### WHAT IS BEING ASKED
Print, word for word, everything from "- then (integer-range)" down to "NaN return value)?" in the SRFI 77 message on arithmetic issues.

### SUPPLIED PASSAGE
— BEGIN —

[Date Prev][Date Next][Thread Prev][Thread Next][Date Index][Thread Index]

Re: arithmetic issues

This page is part of the web mail archives of SRFI 77 from before July 7th, 2015. The new archives for SRFI 77 contain all messages, not just those from before July 7th, 2015.

> From: Marcin 'Qrczak' Kowalczyk <qrczak@xxxxxxxxxx>
>> Paul Schlie <schlie@xxxxxxxxxxx> writes:
>> - Personally, it seems reasonable to require that a base implementation
>>   support only finite modular integers with a precision sufficient to
>>   represent the larger of:
>>   (integer-range) => <max-positive-representable-integer> or
>>   (length <list-of-all-allocatable-elements-for-a-given-implementation>)
> My toy Scheme interpreter is hosted by a language with native bignums,
> and no distinction between fixnums and bignums in the public API.
> A requirement to support modular arithmetic would be inconvenient here.

- then (integer-range) for your implementation would be fairly large, and
  no ambiguity exists unless the maximum bignum value is overflowed.

> (Actually the hosting language does have some unsafe fixnum-only
> operations, but I'm not sure whether to treat them as public.)

- unless I misunderstand, unless a bignum implementation supports unbounded
indefinitely large values (which basically means that an arithmetic
computation may crash a program if requiring more memory than available be
allocated to return an arbitrarily large value), then it seems reasonable
that even bignum implementations should support some bound; and the question
then becomes, what are the semantics of an operation which arithmetically
overflow's the result's bound or insufficient memory exists to safely
allocate to that result (i.e. modulo, +/- Inf, or NaN return value)?

[throwing an exception is most likely less desirable than simply knowing
 that a well defined overflow behavior will result if a value exceeds some
 maxium range, even (or especially) for bignums, as there's no magic in the
 world, they simply can't be indefinitely large]

— END —

### RECORDED INFORMATION

— BEGIN —

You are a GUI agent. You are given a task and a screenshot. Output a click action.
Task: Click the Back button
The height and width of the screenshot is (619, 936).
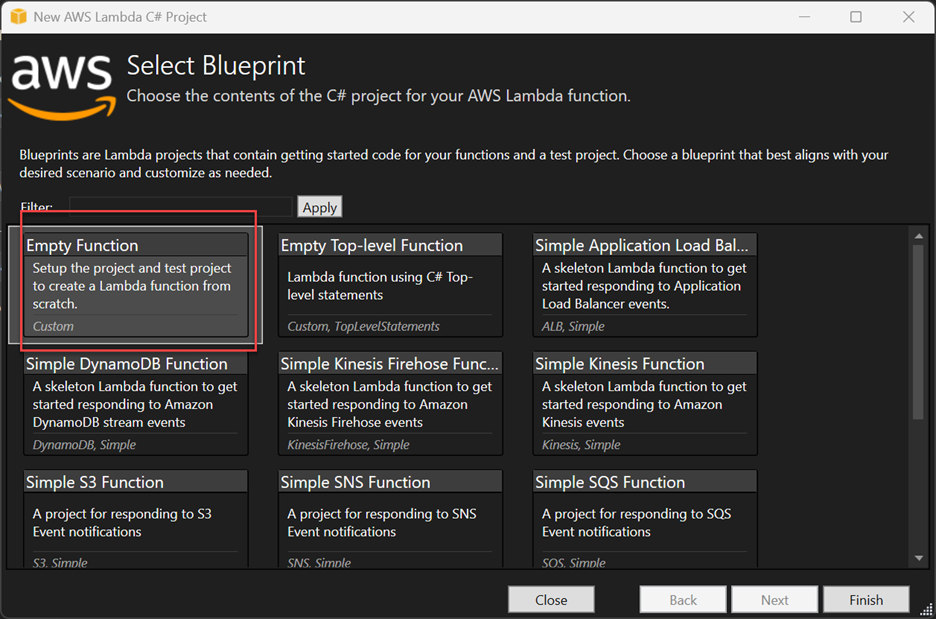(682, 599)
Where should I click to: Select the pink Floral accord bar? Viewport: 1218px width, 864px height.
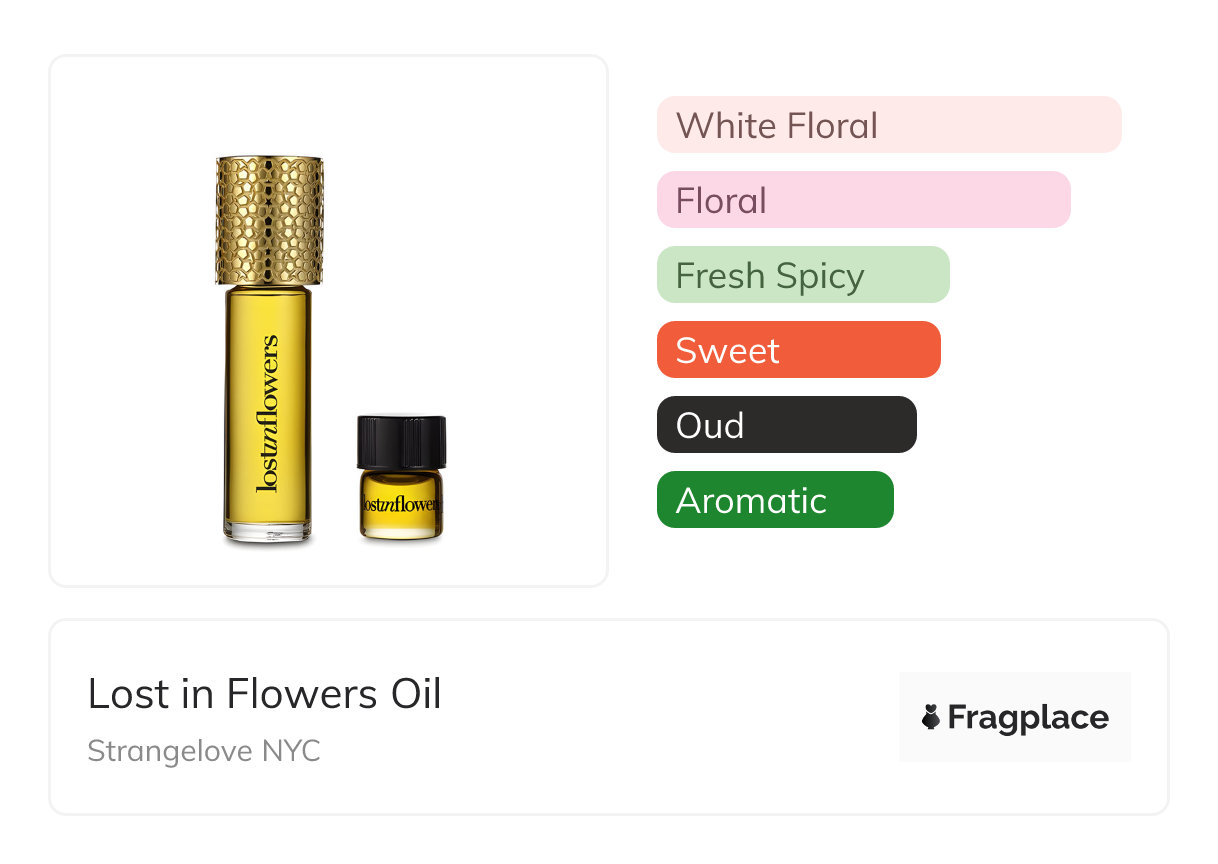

— END —

### THE COMPLETED TASK
- then (integer-range) for your implementation would be fairly large, and
  no ambiguity exists unless the maximum bignum value is overflowed.

> (Actually the hosting language does have some unsafe fixnum-only
> operations, but I'm not sure whether to treat them as public.)

- unless I misunderstand, unless a bignum implementation supports unbounded
indefinitely large values (which basically means that an arithmetic
computation may crash a program if requiring more memory than available be
allocated to return an arbitrarily large value), then it seems reasonable
that even bignum implementations should support some bound; and the question
then becomes, what are the semantics of an operation which arithmetically
overflow's the result's bound or insufficient memory exists to safely
allocate to that result (i.e. modulo, +/- Inf, or NaN return value)?